TASKS TO PERFORM:
a - Translate this sentence from the backup archive design text into Spanish: "Directories can be stored as a special case of files."
b - Continue the backup archive design text from the point where it stops.

SOURCE DOCUMENT:
* Start *

Multiple files: Instead of an archive merely containing a list of words, the archive could contain a list of filenames, and each filename would then be associated with a list of words. For example:
E: pets.txt (2 4 6) uvic.txt (4 5) internet.txt (3 3 3)
Note that our list of words is shared and reused between all three files!
Files metadata: Information such as user/group ownership, permissions, and the modification date can also be associated with each filename.
Directories: Directories can be stored as a special case of files.
Local caching: The word list was sent from the server to the local computer every time a new archive was being created. That could make backups quite slow! In a real-world system, the list of words (or a hash of the chunked data) should be kept on the local system.
Encrypted data: The simplified example stores server data unencrypted — if a hacker broke in, they could find out that we considered bunnies as pets instead of kittens! To protect against that, the data should be encrypted with a private key on the local computer. For example, we should change:
2: fuzzy → 2: bzFxlArO5is=

For the curious, the above encrypted string was created with:
openssl enc -base64 -des-ecb -K 0123456789 -in text.txt -out text.base64
Tarsnap uses different cryptographic algorithms.
Encrypted metadata: However, encrypted data isn't enough. If an attacker saw that pets.txt had archive B: 4 2 5 and archive D: 2 4 6, they could still figure out that kittens were not our only choice for pets! To fix this, we need to encrypt the labels of words, as well as the archive lists. So we should replace:
2: bzFxlArO5is= → 3l2jG1Wwu1k=: bzFxlArO5is=
Naturally, the archive metadata should also be encrypted:
D: 2 4 6 → fnoMOFFK6Mk=: UB2vxoD8qbg=
Note that even the number of words in D is hidden —instead of storing the three word numbers as (2 4 6 → 3l2jG1Wwu1k= 22iBrXTZfNU= 6WsyTW1UI5k=), we encrypt the entire list to reduce the amount of information that an attacker could gather.

* End *

STORED RECORDS:
* Start *

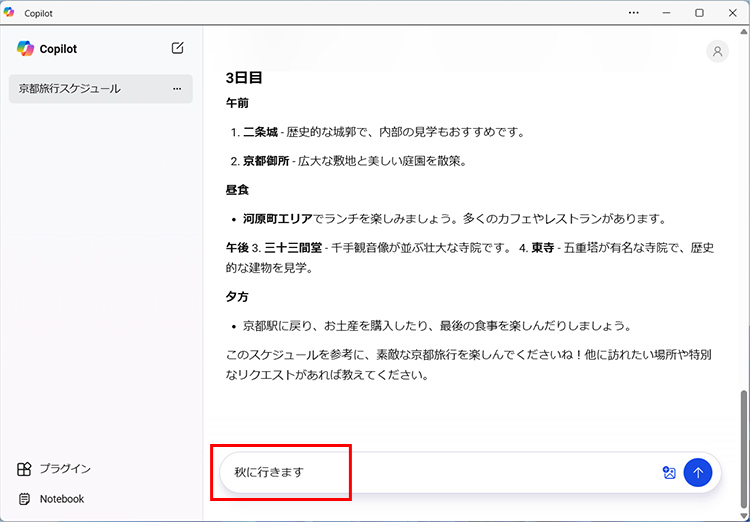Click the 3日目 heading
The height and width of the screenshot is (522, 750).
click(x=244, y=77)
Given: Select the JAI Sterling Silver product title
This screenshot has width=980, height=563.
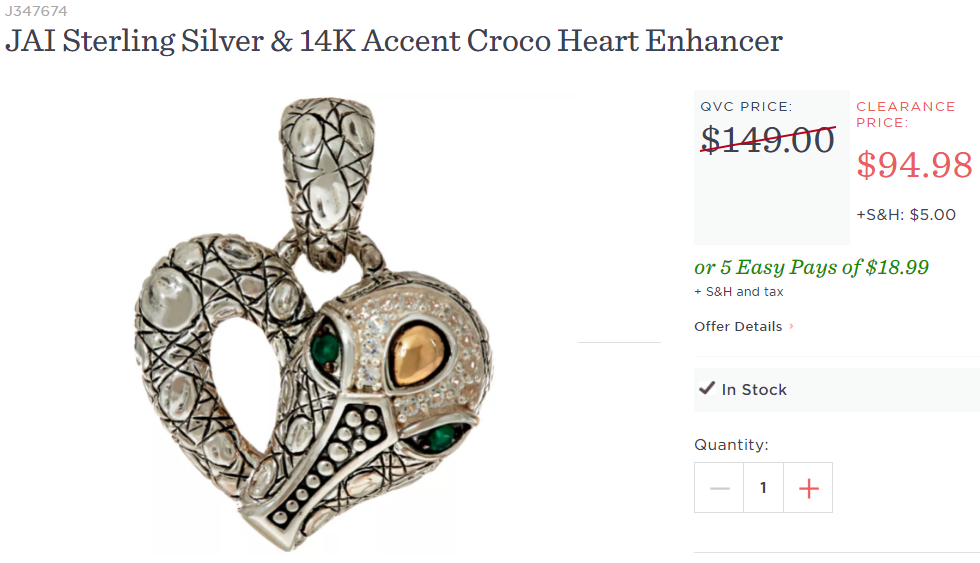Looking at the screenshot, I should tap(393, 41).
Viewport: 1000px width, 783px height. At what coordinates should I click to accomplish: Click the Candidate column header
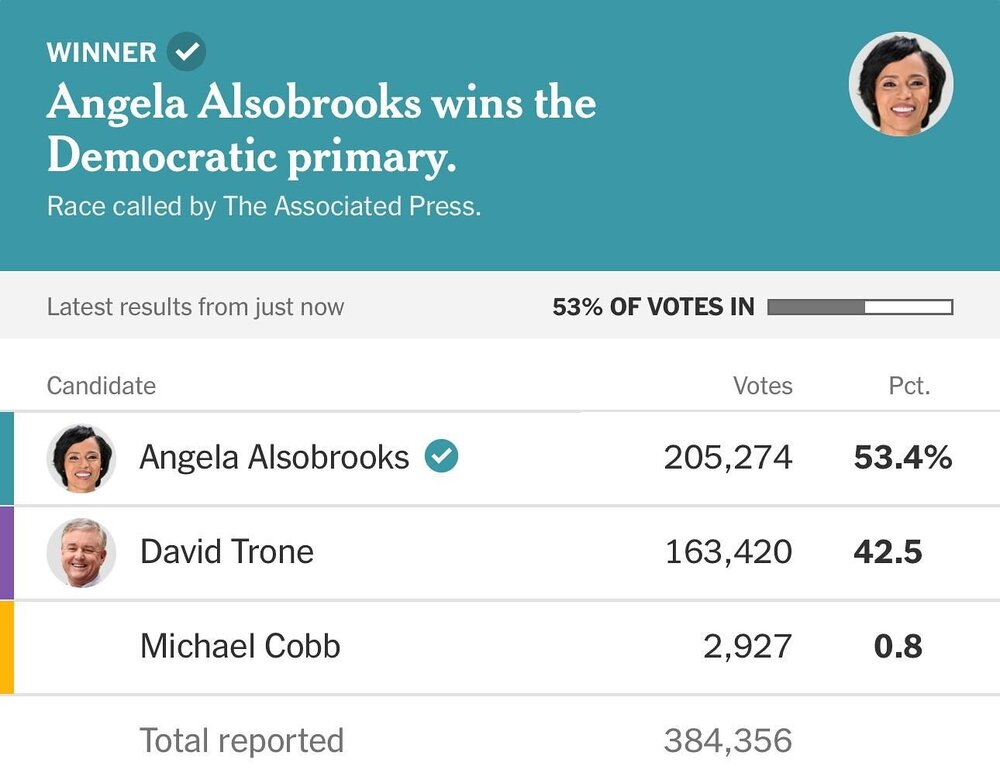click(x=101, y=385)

* End *

THE RESPONSES:
a - Los directorios pueden almacenarse como un caso especial de archivos.

b -
Non-text files: Most of our data is not in easily-handled text files, of course! How can we handle binary data?
First, let's remind ourselves of two benefits of "wordification":
- Variable-sized chunks: Words have different numbers of characters, so splitting data into fixed-size chunks (say, every 4 characters) would not be ideal.
- Context-dependent splitting: We don't try to guess where we should split our data before we've looked at the data. Words are split in spaces — in other words, the location of each split depends on the context (data).
Retaining those benefits when dealing with binary data requires some complicated processing. Tarsnap's method of doing this is outlined in section 2.1 of the presentation From bsdtar to tarsnap: Building an online backup service. The exact method is in the client source code, tar/multitape/chunkify.c.